-------- The data

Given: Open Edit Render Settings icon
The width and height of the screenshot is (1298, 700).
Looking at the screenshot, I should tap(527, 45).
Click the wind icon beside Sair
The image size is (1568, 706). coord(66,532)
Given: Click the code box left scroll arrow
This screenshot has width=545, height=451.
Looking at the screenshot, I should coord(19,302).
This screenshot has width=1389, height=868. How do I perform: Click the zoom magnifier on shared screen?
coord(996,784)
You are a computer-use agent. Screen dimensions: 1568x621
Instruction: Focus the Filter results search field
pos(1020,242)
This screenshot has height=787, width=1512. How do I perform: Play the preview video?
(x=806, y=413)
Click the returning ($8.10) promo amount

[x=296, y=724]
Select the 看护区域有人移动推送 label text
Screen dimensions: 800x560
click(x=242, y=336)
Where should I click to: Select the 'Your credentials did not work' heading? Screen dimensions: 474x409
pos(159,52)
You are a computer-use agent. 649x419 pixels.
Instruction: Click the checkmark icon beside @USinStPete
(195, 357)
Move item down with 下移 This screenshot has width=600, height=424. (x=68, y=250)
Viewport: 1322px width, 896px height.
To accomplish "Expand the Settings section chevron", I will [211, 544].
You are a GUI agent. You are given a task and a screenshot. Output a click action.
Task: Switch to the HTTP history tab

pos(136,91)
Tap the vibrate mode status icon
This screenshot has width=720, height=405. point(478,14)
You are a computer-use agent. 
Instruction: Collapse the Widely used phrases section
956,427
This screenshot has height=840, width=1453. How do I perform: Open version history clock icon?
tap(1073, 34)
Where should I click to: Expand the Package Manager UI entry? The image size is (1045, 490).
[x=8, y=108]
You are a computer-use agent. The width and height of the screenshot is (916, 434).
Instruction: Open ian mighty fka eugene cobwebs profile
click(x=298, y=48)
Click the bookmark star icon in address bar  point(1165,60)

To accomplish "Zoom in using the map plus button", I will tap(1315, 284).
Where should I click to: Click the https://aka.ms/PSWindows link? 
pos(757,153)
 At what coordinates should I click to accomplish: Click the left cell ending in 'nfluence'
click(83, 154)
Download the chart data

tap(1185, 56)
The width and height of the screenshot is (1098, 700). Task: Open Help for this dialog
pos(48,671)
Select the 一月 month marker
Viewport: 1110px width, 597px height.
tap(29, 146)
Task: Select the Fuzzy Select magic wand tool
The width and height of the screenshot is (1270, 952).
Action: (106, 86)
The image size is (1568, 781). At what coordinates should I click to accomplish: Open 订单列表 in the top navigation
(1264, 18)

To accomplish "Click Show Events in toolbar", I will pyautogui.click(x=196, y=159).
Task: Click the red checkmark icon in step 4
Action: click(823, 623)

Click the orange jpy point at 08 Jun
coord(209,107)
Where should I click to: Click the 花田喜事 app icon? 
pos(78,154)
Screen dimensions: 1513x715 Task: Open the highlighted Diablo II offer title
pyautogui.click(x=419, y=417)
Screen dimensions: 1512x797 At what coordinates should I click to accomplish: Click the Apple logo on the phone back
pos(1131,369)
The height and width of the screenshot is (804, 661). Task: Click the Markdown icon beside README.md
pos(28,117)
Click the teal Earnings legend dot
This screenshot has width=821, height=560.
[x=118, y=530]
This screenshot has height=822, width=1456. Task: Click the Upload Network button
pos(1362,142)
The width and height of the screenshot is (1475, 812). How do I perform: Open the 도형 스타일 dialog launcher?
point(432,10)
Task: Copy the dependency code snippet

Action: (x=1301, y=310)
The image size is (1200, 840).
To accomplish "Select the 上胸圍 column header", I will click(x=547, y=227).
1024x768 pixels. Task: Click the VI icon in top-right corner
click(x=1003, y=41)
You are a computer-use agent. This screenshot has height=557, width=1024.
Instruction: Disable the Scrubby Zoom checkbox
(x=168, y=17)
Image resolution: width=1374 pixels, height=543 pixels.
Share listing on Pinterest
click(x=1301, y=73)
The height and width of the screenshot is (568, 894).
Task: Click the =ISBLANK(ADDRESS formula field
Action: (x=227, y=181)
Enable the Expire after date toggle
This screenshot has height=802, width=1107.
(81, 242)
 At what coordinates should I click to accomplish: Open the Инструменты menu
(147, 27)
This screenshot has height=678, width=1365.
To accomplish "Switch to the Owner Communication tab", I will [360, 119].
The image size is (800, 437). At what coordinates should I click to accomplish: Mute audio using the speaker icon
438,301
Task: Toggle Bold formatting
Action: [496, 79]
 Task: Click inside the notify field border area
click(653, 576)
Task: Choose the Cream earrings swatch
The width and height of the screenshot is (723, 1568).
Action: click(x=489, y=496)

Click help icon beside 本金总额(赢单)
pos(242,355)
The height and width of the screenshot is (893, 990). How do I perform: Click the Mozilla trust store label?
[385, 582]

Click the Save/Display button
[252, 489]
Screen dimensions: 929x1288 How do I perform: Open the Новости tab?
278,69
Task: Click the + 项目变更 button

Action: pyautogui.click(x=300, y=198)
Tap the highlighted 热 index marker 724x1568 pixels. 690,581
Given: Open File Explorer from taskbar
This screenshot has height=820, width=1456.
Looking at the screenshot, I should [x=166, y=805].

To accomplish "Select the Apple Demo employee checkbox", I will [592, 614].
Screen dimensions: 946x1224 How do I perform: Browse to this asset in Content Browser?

----------------

Quote all of the data above verbatim, from the first line to the last, without changing or omitting anything.

◆ Result:
Given: Open Edit Render Settings icon
The width and height of the screenshot is (1298, 700).
Looking at the screenshot, I should tap(527, 45).
Click the wind icon beside Sair
The image size is (1568, 706). coord(66,532)
Given: Click the code box left scroll arrow
This screenshot has width=545, height=451.
Looking at the screenshot, I should coord(19,302).
This screenshot has width=1389, height=868. How do I perform: Click the zoom magnifier on shared screen?
coord(996,784)
You are a computer-use agent. Screen dimensions: 1568x621
Instruction: Focus the Filter results search field
pos(1020,242)
This screenshot has height=787, width=1512. How do I perform: Play the preview video?
(x=806, y=413)
Click the returning ($8.10) promo amount

[x=296, y=724]
Select the 看护区域有人移动推送 label text
Screen dimensions: 800x560
click(x=242, y=336)
Where should I click to: Select the 'Your credentials did not work' heading? Screen dimensions: 474x409
pos(159,52)
You are a computer-use agent. 649x419 pixels.
Instruction: Click the checkmark icon beside @USinStPete
(195, 357)
Move item down with 下移 This screenshot has width=600, height=424. (x=68, y=250)
Viewport: 1322px width, 896px height.
To accomplish "Expand the Settings section chevron", I will [211, 544].
You are a GUI agent. You are given a task and a screenshot. Output a click action.
Task: Switch to the HTTP history tab

pos(136,91)
Tap the vibrate mode status icon
This screenshot has width=720, height=405. point(478,14)
You are a computer-use agent. 
Instruction: Collapse the Widely used phrases section
956,427
This screenshot has height=840, width=1453. How do I perform: Open version history clock icon?
tap(1073, 34)
Where should I click to: Expand the Package Manager UI entry? The image size is (1045, 490).
[x=8, y=108]
You are a computer-use agent. The width and height of the screenshot is (916, 434).
Instruction: Open ian mighty fka eugene cobwebs profile
click(x=298, y=48)
Click the bookmark star icon in address bar  point(1165,60)

To accomplish "Zoom in using the map plus button", I will tap(1315, 284).
Where should I click to: Click the https://aka.ms/PSWindows link? 
pos(757,153)
 At what coordinates should I click to accomplish: Click the left cell ending in 'nfluence'
click(83, 154)
Download the chart data

tap(1185, 56)
The width and height of the screenshot is (1098, 700). Task: Open Help for this dialog
pos(48,671)
Select the 一月 month marker
Viewport: 1110px width, 597px height.
tap(29, 146)
Task: Select the Fuzzy Select magic wand tool
The width and height of the screenshot is (1270, 952).
Action: (106, 86)
The image size is (1568, 781). At what coordinates should I click to accomplish: Open 订单列表 in the top navigation
(1264, 18)

To accomplish "Click Show Events in toolbar", I will pyautogui.click(x=196, y=159).
Task: Click the red checkmark icon in step 4
Action: click(823, 623)

Click the orange jpy point at 08 Jun
coord(209,107)
Where should I click to: Click the 花田喜事 app icon? 
pos(78,154)
Screen dimensions: 1513x715 Task: Open the highlighted Diablo II offer title
pyautogui.click(x=419, y=417)
Screen dimensions: 1512x797 At what coordinates should I click to accomplish: Click the Apple logo on the phone back
pos(1131,369)
The height and width of the screenshot is (804, 661). Task: Click the Markdown icon beside README.md
pos(28,117)
Click the teal Earnings legend dot
This screenshot has width=821, height=560.
[x=118, y=530]
This screenshot has height=822, width=1456. Task: Click the Upload Network button
pos(1362,142)
The width and height of the screenshot is (1475, 812). How do I perform: Open the 도형 스타일 dialog launcher?
point(432,10)
Task: Copy the dependency code snippet

Action: (x=1301, y=310)
The image size is (1200, 840).
To accomplish "Select the 上胸圍 column header", I will click(x=547, y=227).
1024x768 pixels. Task: Click the VI icon in top-right corner
click(x=1003, y=41)
You are a computer-use agent. This screenshot has height=557, width=1024.
Instruction: Disable the Scrubby Zoom checkbox
(x=168, y=17)
Image resolution: width=1374 pixels, height=543 pixels.
Share listing on Pinterest
click(x=1301, y=73)
The height and width of the screenshot is (568, 894).
Task: Click the =ISBLANK(ADDRESS formula field
Action: (x=227, y=181)
Enable the Expire after date toggle
This screenshot has height=802, width=1107.
(81, 242)
 At what coordinates should I click to accomplish: Open the Инструменты menu
(147, 27)
This screenshot has height=678, width=1365.
To accomplish "Switch to the Owner Communication tab", I will [360, 119].
The image size is (800, 437). At what coordinates should I click to accomplish: Mute audio using the speaker icon
438,301
Task: Toggle Bold formatting
Action: [496, 79]
 Task: Click inside the notify field border area
click(653, 576)
Task: Choose the Cream earrings swatch
The width and height of the screenshot is (723, 1568).
Action: click(x=489, y=496)

Click help icon beside 本金总额(赢单)
pos(242,355)
The height and width of the screenshot is (893, 990). How do I perform: Click the Mozilla trust store label?
[385, 582]

Click the Save/Display button
[252, 489]
Screen dimensions: 929x1288 How do I perform: Open the Новости tab?
278,69
Task: Click the + 项目变更 button

Action: pyautogui.click(x=300, y=198)
Tap the highlighted 热 index marker 724x1568 pixels. 690,581
Given: Open File Explorer from taskbar
This screenshot has height=820, width=1456.
Looking at the screenshot, I should [x=166, y=805].

To accomplish "Select the Apple Demo employee checkbox", I will [592, 614].
Screen dimensions: 946x1224 How do I perform: Browse to this asset in Content Browser?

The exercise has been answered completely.